None of the questions are intended to illicit the truth. The proper, typical responses are:
Them: Everything good? You: Yup!
Them: What’s up?! You: What’s up?!
Them: How are you? You: Great!
In most casual instances, the questioner doesn’t really care how you are, but they’ve got to say something. When someone knows me only casually offers one of the typical greeting questions, I dutifully respond properly.
But if it’s someone I know well, if it’s a friend, they’re gonna get the truth.
True friends care. We’ve become trained to greet everyone–even our friends– like we greet everyone else: without any real desire to know, truthfully, how they’re doing.
But a true friend really should want to know the truth, should care how you are doing.
And rarely is everything good. It’s called Life. If you’re lucky, it’s a pretty good day. If you’re really lucky it’s a great day. But rarely is everything good.
And that’s okay. When we delude ourselves to think everything’s okay, we ignoring those issues (some painful, most just annoying, thankfully) in our lives that probably need to be addressed. And that’s not good.
Next time you greet someone you care about, look them in the eye, hold their hand for a bit longer than normal and say, “How are you? I mean, truly.”
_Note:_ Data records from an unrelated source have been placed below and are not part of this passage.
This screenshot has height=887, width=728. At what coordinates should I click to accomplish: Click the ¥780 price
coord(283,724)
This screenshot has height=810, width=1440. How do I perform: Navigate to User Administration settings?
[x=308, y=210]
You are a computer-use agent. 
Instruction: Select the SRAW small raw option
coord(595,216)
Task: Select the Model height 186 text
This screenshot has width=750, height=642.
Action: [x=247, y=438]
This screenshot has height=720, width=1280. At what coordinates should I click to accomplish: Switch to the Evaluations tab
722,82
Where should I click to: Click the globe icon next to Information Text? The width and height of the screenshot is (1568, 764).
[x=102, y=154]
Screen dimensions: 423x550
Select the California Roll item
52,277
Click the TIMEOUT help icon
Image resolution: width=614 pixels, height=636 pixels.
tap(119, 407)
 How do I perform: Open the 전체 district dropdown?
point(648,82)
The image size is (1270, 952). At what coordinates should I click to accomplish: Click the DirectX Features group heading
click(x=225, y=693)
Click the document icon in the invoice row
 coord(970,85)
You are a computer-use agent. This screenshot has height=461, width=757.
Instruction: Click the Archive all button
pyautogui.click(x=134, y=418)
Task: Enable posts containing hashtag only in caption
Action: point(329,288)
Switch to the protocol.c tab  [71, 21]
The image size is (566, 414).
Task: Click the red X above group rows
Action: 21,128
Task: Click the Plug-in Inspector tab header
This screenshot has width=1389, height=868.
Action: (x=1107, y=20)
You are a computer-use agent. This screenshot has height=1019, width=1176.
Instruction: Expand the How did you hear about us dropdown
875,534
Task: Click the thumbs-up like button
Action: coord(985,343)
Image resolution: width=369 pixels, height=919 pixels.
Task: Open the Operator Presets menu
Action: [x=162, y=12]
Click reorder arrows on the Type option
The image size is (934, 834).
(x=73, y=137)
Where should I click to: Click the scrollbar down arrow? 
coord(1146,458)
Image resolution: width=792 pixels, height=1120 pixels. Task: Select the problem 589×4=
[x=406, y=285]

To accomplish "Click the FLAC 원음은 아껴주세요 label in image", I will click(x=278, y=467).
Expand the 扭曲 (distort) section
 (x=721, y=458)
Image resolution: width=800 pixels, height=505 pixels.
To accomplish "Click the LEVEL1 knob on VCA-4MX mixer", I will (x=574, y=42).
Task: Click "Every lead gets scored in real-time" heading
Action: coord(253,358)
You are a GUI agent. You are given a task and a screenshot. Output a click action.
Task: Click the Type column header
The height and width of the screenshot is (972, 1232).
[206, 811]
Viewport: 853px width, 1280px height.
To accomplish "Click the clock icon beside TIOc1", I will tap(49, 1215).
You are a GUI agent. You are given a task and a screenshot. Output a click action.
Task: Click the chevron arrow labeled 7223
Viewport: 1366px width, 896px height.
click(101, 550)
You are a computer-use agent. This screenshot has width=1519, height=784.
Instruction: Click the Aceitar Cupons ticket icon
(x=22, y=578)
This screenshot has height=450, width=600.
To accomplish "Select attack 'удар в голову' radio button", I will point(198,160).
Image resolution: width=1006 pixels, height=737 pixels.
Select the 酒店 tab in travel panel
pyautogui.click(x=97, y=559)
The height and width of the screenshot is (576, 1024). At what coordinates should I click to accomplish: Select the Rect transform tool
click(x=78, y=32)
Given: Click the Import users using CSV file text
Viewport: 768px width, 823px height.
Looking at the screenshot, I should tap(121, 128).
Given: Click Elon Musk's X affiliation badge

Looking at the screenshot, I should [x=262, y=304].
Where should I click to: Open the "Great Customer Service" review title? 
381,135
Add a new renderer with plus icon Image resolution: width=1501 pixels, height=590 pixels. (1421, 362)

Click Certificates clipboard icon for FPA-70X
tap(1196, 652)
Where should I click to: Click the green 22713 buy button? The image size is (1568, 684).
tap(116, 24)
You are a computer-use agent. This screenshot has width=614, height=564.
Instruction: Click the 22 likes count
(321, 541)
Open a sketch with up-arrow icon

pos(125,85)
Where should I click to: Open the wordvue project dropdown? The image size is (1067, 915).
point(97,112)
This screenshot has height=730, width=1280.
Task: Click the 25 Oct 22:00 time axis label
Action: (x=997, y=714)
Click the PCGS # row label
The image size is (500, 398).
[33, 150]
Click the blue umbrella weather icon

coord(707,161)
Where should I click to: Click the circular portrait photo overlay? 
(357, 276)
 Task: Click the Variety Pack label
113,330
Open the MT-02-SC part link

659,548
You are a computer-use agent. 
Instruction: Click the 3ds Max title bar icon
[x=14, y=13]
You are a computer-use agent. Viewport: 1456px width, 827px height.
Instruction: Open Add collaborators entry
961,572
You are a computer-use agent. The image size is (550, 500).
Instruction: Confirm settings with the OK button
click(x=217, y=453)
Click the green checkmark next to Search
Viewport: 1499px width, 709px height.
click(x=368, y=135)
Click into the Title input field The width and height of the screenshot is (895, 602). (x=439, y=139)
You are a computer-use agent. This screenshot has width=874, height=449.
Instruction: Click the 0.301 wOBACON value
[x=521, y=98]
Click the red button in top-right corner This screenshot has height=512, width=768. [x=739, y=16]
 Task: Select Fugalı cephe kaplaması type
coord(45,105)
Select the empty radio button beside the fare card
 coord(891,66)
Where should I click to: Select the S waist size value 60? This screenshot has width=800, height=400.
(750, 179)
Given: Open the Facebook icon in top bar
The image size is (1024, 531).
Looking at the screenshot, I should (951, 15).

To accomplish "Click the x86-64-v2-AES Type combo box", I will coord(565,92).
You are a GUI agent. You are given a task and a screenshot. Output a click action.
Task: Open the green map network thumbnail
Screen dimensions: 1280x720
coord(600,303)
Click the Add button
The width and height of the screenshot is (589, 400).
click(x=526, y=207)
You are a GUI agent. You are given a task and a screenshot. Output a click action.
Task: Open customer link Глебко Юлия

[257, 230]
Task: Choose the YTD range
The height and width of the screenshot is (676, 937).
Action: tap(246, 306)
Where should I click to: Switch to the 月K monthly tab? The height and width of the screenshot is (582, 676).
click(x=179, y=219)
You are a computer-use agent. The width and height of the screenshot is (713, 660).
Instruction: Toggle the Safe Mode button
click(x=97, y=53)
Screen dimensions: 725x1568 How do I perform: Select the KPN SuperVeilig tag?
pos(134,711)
They’ll probably offer that same bemused/uncomfortable look I get when I say, “Nope.” But something inside them might click, might flip out of accepted-response mode and offer at least a hint of the truth about how they are actually doing.
And they may be doing just fine. Or maybe not. Either way, they’ll walk away with a different feeling. They’ll walk away knowing you care.
By the way, I don’t leave people hanging. When someone asks: “Everything okay.”
I indeed say, “Nope.”
But after a pause, I say, “But it will be.”
Praise be to God!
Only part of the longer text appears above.